[Element lookup records]
• • • • • • •

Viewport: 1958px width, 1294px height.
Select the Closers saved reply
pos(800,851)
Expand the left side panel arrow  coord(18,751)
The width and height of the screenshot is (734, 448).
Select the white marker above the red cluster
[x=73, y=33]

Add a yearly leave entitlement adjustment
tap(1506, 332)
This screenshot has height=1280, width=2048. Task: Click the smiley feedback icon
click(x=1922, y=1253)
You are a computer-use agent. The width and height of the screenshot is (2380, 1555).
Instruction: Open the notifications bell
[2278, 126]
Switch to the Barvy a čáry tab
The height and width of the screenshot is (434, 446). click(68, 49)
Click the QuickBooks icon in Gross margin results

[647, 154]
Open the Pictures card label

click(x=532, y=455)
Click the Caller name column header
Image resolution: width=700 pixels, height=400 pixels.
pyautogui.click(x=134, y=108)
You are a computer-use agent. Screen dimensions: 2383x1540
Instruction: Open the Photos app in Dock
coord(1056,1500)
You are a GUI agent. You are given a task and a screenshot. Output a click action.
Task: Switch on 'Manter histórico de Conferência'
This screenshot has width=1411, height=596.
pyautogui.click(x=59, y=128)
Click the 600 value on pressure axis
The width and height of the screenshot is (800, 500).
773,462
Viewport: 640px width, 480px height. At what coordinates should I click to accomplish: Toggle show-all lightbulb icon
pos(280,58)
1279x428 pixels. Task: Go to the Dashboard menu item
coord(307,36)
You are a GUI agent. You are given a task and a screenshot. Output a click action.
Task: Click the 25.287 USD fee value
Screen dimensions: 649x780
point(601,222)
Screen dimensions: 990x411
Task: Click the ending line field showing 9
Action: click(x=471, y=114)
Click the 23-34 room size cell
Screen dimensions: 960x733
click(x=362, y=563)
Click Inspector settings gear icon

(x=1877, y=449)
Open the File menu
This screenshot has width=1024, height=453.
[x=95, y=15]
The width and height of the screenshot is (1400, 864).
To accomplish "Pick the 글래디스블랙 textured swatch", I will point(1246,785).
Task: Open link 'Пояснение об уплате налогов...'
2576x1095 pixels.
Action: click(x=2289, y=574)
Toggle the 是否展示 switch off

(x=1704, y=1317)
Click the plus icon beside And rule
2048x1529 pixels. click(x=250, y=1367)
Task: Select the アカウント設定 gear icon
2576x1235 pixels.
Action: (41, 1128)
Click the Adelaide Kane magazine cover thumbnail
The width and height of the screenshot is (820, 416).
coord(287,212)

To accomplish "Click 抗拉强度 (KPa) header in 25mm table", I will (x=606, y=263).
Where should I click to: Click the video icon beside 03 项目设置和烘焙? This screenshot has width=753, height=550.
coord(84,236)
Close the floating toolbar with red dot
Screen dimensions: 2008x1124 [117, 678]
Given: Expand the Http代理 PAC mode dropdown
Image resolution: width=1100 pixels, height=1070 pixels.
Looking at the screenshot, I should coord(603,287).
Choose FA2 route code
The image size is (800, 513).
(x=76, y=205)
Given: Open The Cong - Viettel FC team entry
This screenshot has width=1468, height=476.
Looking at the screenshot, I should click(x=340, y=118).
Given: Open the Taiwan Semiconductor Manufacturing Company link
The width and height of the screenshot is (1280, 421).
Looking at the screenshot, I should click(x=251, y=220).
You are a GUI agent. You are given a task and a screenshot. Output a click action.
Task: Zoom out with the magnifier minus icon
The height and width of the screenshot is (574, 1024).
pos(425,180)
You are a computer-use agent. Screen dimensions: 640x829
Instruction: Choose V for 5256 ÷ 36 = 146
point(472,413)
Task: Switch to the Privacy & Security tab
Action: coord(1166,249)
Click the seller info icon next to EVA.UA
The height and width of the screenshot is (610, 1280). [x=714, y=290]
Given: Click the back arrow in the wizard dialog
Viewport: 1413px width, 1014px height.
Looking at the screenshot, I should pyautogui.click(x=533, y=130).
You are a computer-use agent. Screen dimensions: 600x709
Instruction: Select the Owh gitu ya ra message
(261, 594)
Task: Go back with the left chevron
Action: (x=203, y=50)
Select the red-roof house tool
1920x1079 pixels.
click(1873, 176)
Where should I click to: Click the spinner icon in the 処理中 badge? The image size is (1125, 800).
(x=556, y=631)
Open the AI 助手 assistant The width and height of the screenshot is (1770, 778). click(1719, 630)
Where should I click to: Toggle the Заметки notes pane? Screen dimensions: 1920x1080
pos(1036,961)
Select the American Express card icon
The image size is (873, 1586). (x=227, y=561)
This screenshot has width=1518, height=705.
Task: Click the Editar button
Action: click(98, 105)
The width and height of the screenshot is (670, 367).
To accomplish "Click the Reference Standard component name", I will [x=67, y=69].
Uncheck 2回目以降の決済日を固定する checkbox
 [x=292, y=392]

• • • • • • •

Your instructions:
Reproduce every line of the material above verbatim, without any alteration.

Answer in full:
Viewport: 1958px width, 1294px height.
Select the Closers saved reply
pos(800,851)
Expand the left side panel arrow  coord(18,751)
The width and height of the screenshot is (734, 448).
Select the white marker above the red cluster
[x=73, y=33]

Add a yearly leave entitlement adjustment
tap(1506, 332)
This screenshot has height=1280, width=2048. Task: Click the smiley feedback icon
click(x=1922, y=1253)
You are a computer-use agent. The width and height of the screenshot is (2380, 1555).
Instruction: Open the notifications bell
[2278, 126]
Switch to the Barvy a čáry tab
The height and width of the screenshot is (434, 446). click(68, 49)
Click the QuickBooks icon in Gross margin results

[647, 154]
Open the Pictures card label

click(x=532, y=455)
Click the Caller name column header
Image resolution: width=700 pixels, height=400 pixels.
pyautogui.click(x=134, y=108)
You are a computer-use agent. Screen dimensions: 2383x1540
Instruction: Open the Photos app in Dock
coord(1056,1500)
You are a GUI agent. You are given a task and a screenshot. Output a click action.
Task: Switch on 'Manter histórico de Conferência'
This screenshot has width=1411, height=596.
pyautogui.click(x=59, y=128)
Click the 600 value on pressure axis
The width and height of the screenshot is (800, 500).
773,462
Viewport: 640px width, 480px height. At what coordinates should I click to accomplish: Toggle show-all lightbulb icon
pos(280,58)
1279x428 pixels. Task: Go to the Dashboard menu item
coord(307,36)
You are a GUI agent. You are given a task and a screenshot. Output a click action.
Task: Click the 25.287 USD fee value
Screen dimensions: 649x780
point(601,222)
Screen dimensions: 990x411
Task: Click the ending line field showing 9
Action: click(x=471, y=114)
Click the 23-34 room size cell
Screen dimensions: 960x733
click(x=362, y=563)
Click Inspector settings gear icon

(x=1877, y=449)
Open the File menu
This screenshot has width=1024, height=453.
[x=95, y=15]
The width and height of the screenshot is (1400, 864).
To accomplish "Pick the 글래디스블랙 textured swatch", I will point(1246,785).
Task: Open link 'Пояснение об уплате налогов...'
2576x1095 pixels.
Action: click(x=2289, y=574)
Toggle the 是否展示 switch off

(x=1704, y=1317)
Click the plus icon beside And rule
2048x1529 pixels. click(x=250, y=1367)
Task: Select the アカウント設定 gear icon
2576x1235 pixels.
Action: (41, 1128)
Click the Adelaide Kane magazine cover thumbnail
The width and height of the screenshot is (820, 416).
coord(287,212)

To accomplish "Click 抗拉强度 (KPa) header in 25mm table", I will (x=606, y=263).
Where should I click to: Click the video icon beside 03 项目设置和烘焙? This screenshot has width=753, height=550.
coord(84,236)
Close the floating toolbar with red dot
Screen dimensions: 2008x1124 [117, 678]
Given: Expand the Http代理 PAC mode dropdown
Image resolution: width=1100 pixels, height=1070 pixels.
Looking at the screenshot, I should coord(603,287).
Choose FA2 route code
The image size is (800, 513).
(x=76, y=205)
Given: Open The Cong - Viettel FC team entry
This screenshot has width=1468, height=476.
Looking at the screenshot, I should click(x=340, y=118).
Given: Open the Taiwan Semiconductor Manufacturing Company link
The width and height of the screenshot is (1280, 421).
Looking at the screenshot, I should click(x=251, y=220).
You are a GUI agent. You are given a task and a screenshot. Output a click action.
Task: Zoom out with the magnifier minus icon
The height and width of the screenshot is (574, 1024).
pos(425,180)
You are a computer-use agent. Screen dimensions: 640x829
Instruction: Choose V for 5256 ÷ 36 = 146
point(472,413)
Task: Switch to the Privacy & Security tab
Action: coord(1166,249)
Click the seller info icon next to EVA.UA
The height and width of the screenshot is (610, 1280). [x=714, y=290]
Given: Click the back arrow in the wizard dialog
Viewport: 1413px width, 1014px height.
Looking at the screenshot, I should pyautogui.click(x=533, y=130).
You are a computer-use agent. Screen dimensions: 600x709
Instruction: Select the Owh gitu ya ra message
(261, 594)
Task: Go back with the left chevron
Action: (x=203, y=50)
Select the red-roof house tool
1920x1079 pixels.
click(1873, 176)
Where should I click to: Click the spinner icon in the 処理中 badge? The image size is (1125, 800).
(x=556, y=631)
Open the AI 助手 assistant The width and height of the screenshot is (1770, 778). click(1719, 630)
Where should I click to: Toggle the Заметки notes pane? Screen dimensions: 1920x1080
pos(1036,961)
Select the American Express card icon
The image size is (873, 1586). (x=227, y=561)
This screenshot has width=1518, height=705.
Task: Click the Editar button
Action: click(98, 105)
The width and height of the screenshot is (670, 367).
To accomplish "Click the Reference Standard component name", I will [x=67, y=69].
Uncheck 2回目以降の決済日を固定する checkbox
 [x=292, y=392]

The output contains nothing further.